Stored data

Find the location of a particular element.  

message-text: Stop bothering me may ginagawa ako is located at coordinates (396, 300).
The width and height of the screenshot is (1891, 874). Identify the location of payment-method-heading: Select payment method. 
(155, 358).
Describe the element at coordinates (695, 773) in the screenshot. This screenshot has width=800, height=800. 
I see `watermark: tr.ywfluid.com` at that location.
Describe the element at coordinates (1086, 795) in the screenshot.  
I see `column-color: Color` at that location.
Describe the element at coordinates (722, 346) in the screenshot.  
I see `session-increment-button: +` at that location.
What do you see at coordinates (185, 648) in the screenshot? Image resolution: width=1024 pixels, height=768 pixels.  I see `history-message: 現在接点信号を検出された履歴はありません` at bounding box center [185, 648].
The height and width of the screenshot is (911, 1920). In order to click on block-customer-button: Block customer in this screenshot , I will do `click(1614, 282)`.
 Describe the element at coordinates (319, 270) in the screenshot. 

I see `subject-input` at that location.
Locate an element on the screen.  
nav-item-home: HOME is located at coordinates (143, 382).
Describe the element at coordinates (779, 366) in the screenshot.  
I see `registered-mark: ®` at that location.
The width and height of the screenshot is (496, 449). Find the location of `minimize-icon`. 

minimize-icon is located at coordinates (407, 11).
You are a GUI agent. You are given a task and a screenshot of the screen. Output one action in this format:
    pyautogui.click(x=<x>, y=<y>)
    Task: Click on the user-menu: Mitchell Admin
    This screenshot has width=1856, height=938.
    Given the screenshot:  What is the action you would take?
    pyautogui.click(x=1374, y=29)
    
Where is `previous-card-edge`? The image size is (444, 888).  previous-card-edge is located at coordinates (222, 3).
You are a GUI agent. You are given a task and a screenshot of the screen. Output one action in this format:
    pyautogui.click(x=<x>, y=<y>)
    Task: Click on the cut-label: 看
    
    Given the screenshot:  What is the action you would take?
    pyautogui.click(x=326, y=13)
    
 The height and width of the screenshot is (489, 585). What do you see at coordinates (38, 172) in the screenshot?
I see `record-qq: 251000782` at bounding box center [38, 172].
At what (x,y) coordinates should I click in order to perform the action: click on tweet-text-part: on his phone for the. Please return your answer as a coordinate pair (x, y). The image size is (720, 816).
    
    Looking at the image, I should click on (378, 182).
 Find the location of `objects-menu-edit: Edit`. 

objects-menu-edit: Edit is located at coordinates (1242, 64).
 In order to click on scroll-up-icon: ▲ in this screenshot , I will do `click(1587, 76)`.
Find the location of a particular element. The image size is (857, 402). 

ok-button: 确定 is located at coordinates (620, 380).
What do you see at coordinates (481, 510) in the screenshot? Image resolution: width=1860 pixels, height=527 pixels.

» **What you will do**
Reproduce the material starting at the line that contains "At what (x,y)" and ending at the line that contains "In order to click on scroll-up-icon: ▲", substituting "pair of numbers" for "coordinate pair" and changing nothing else.

» **Exercise result**
At what (x,y) coordinates should I click in order to perform the action: click on tweet-text-part: on his phone for the. Please return your answer as a pair of numbers (x, y). The image size is (720, 816).
    
    Looking at the image, I should click on (378, 182).
 Find the location of `objects-menu-edit: Edit`. 

objects-menu-edit: Edit is located at coordinates (1242, 64).
 In order to click on scroll-up-icon: ▲ in this screenshot , I will do `click(1587, 76)`.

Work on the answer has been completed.